The thumb slap is commonly notated as an X on the string you're supposed to slap. Sometimes, it is notated with multiple Xs to slap multiple strings at once. You can do this by angling the thumb down during the slap.
The slap sound comes from the guitar string coming in contact with the fret wire itself. This sound is similar to a snare drum, commonly used on beats 2 and 4 in modern music.
Most of the slapping motion should come from your wrist and thumb. You should not be using your arm as your main source of motion. Rotate your wrist and point your thumb away from the guitar as preparation, then reverse that motion to slap the string. The goal is to get a 'click' sound.
The thickest string is the easiest to slap, and also the loudest. The thinner the strings are, the less noticeable the slaps on them are.

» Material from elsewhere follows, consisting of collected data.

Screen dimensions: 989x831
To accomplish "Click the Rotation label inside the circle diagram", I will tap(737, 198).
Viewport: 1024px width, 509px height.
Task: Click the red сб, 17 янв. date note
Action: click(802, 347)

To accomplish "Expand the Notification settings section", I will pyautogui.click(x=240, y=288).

Thumb slaps are naturally loud, so be aware of how loud your slaps are. If they're too loud, they can drown out the other elements of the song. You don't want the thumb slaps to be the main focus of your performance. Instead, they should be there to accompany the rhythmic feel of a song.
Thumb slap with a thumbpick
Doing a thumb slap with a thumbpick is more difficult since your thumbpick can get in the way, but the goal remains the same: to produce a 'click' sound by making the string collide with the fret wire.

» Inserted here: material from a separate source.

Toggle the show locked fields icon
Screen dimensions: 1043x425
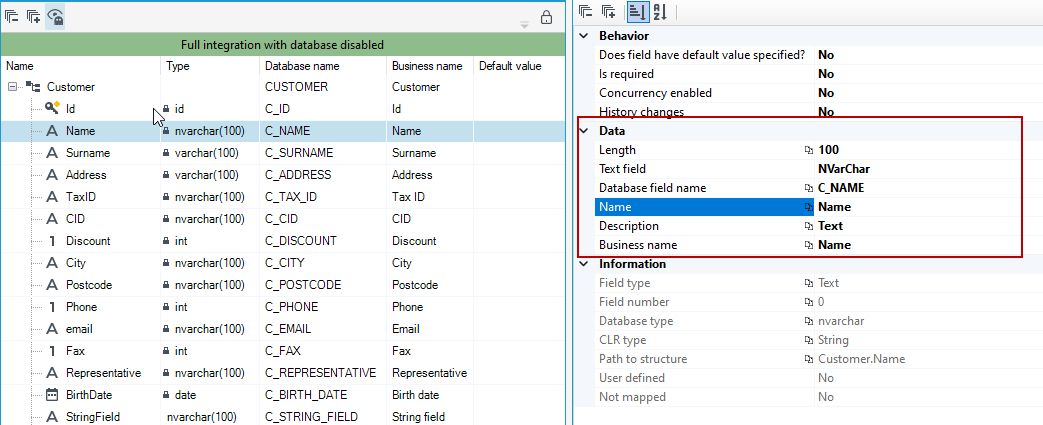[55, 17]
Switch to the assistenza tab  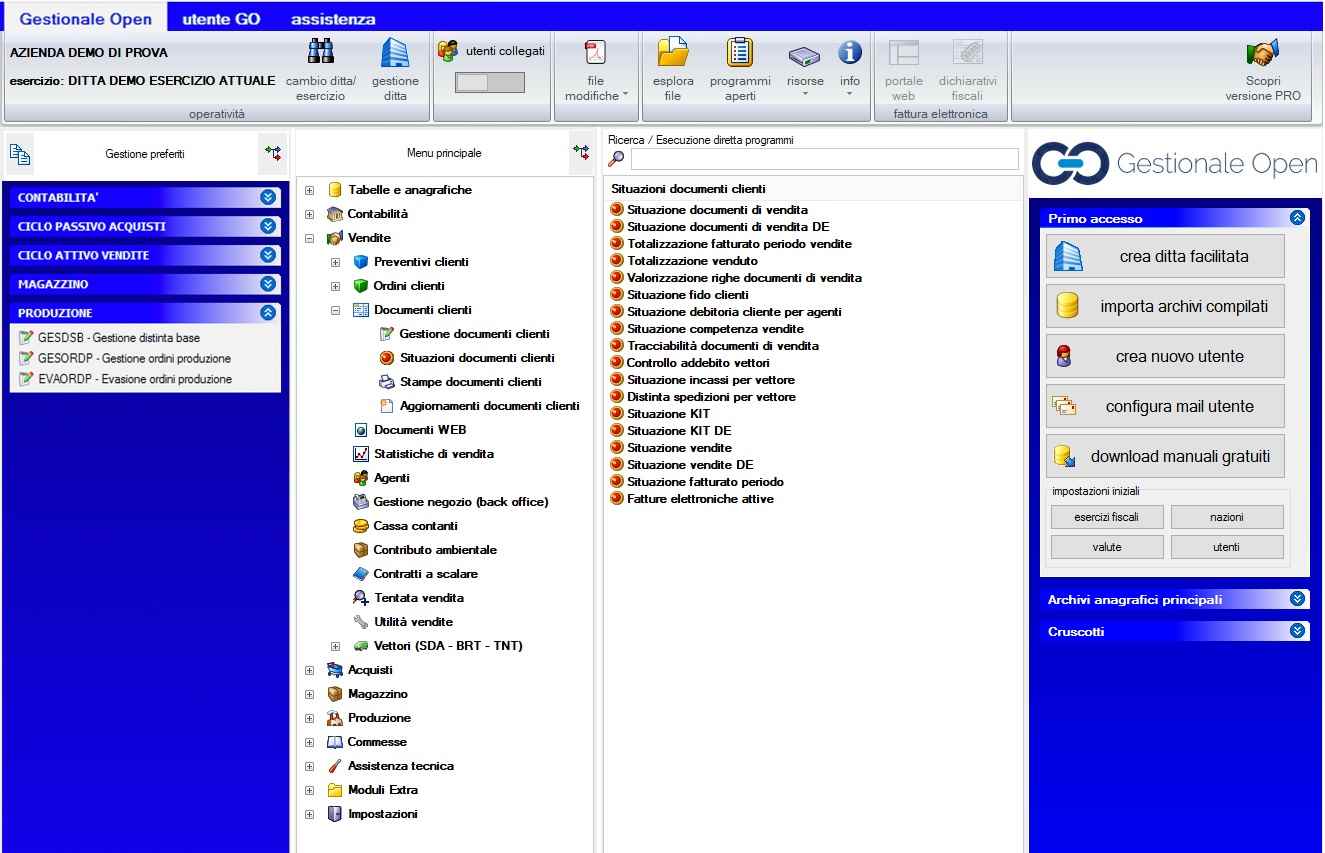(x=333, y=19)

Some thumbpick players prefer to angle their slap more towards the floor than directly at the strings. This motion makes it easier to land the thumbpick on top of the string while letting the thumb do the slap but it is not responsible for the click sound.

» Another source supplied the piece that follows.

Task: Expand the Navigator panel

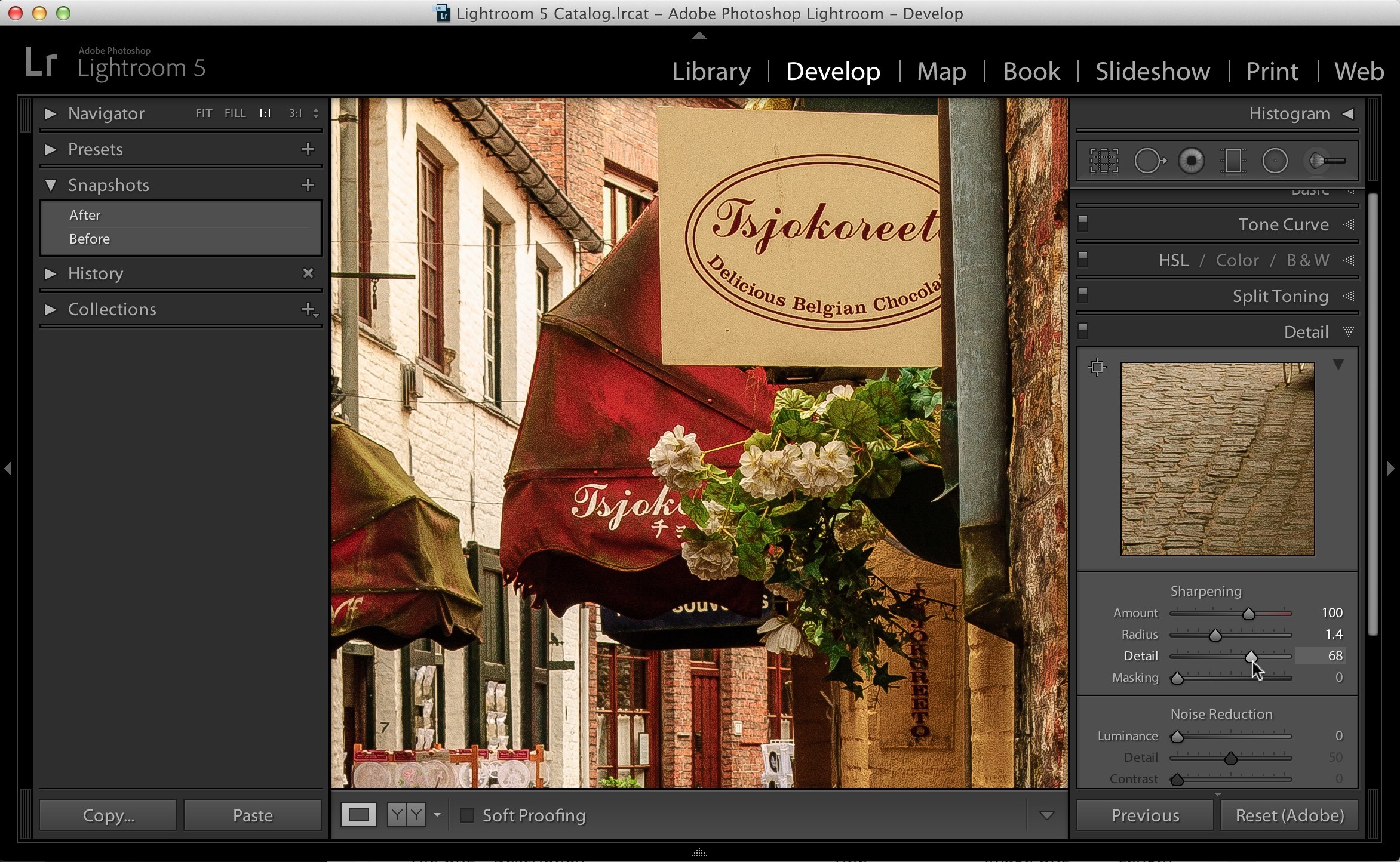Action: pyautogui.click(x=51, y=113)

Which string should I slap?
While the X on a tab marks where you should slap, slapping a different string won't change the sound that much. To make it easier to pick the next note, slap the string that you'll be picking with the thumb next. This way the thumb does not need to leave the string before the next pick. The differences in the thumb slap sound is not important when the main purpose of it is to contribute to the rhythmic feel of your playing.
Why do I have to slap really hard to get the sound?
If you find yourself having to slap really hard to get the slap sound, your guitar's action might be too high. The higher it is, the harder it is to do a slap. Conversely, the lower the action is, the harder it will be to control the volume of the slap, so it's important to find a middle ground.
Otherwise, if your guitar's action isn't that high, then it's most likely the angle at which you slap the string at. Remember, the slap sound only comes from the string colliding with the fret wire. Try slapping at more of an angle that would accomplish that.
How do I stop my string from buzzing when I slap?
This is caused by high action and/or very low tuning. The buzz happens because the string vibrates against the fret wire during the slap. Lowering the action can solve this.